Containers and the Jevons paradox

• The Jevons paradox seems very likely to hold for containers: greater efficiency will result in a net increase in consumption!

• Efficiency gains from containers are in terms of developer time...

• ...but requiring containers to be scheduled in VMs induces operational inefficiencies: every operator must now think like a cloud operator — maximizing density within fixed-cost VMs

• Greater consumption + operational inefficiencies threaten to slow the container revolution — or make it explosive in terms of cost

• To realize the full economic promise of the container revolution, we need container-native infrastructure!

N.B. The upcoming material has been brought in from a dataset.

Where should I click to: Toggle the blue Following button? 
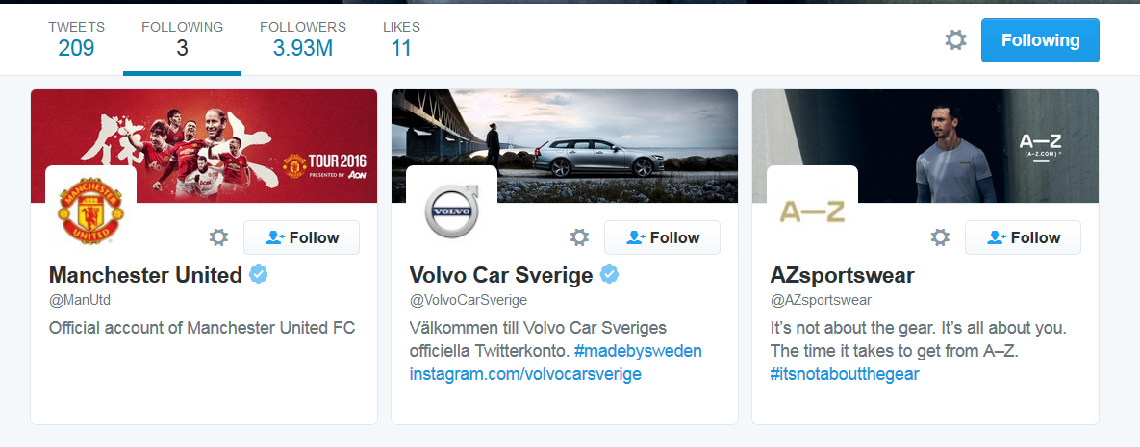pos(1040,40)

Container-native infrastructure?

• SmartOS has been container-native since its inception — and running in multi-tenant, internet-facing production for many years

• Could we achieve an ideal world that combines the development model of Docker with the container-native model of SmartOS?

• This would be the best of all worlds: agility of Docker coupled with production-proven security and on-the-metal performance of SmartOS containers

• To effect this, we implemented a Linux system call table for SmartOS and the Docker Remote API for SmartDataCenter, our (open source!) cloud orchestration software

Triton: Docker + SmartOS

• In March, we launched Triton, which combines SmartOS and SmartDataCenter with our Docker Remote API endpoint

•With Triton, the notion of a Docker host is virtualized: to the Docker client, the datacenter is a large Docker host

• One never allocates VMs with Triton; one only allocates containers — and all Triton containers run directly on-the-metal

• All of the components to Triton are open source: you can download and install SmartDataCenter and run it yourself

• Generally available on the Joyent Public Cloud since June...

Experiences with Triton

•We went into Triton assuming that its appeal would be that containers are running on the metal…

• ...but the big win of Triton seems to be its simplicity: eliminating the virtual machine allows for a switch from the allocation mindset to the consumption mindset

• Ease of container creation now brings other production concerns into stark relief, e.g. service composition and discovery

•While Docker has become the de facto standard for the container format, there isn’t (yet) consensus in these higher-level areas...

Upstack mayhem

Upstack mayhem

• The upstack ramifications are entirely unclear — with many rival frameworks and approaches

• The rival frameworks are all open source:

• Unlikely to be winner-take-all

• Productive mutation is not just possible but highly likely

•We are not yet at Peak Confusion in the container space!

• Complexity is the enemy — and approaches that aren’t container-native are likely to be complexity-additive

Future of containers

• For nearly a decade, we have believed that OS-virtualized containers represent the future of computing — and with the rise of Docker, this is no longer controversial

• But to achieve the full promise of containers, they must run directly on-the-metal — multi-tenant security is a constraint!

• The virtual machine is a vestigial abstraction; we must reject container-based infrastructure that implicitly assumes it

• Triton represents our belief that containers needn’t compromise: multi-tenant security, operational elasticity and on-the-metal performance!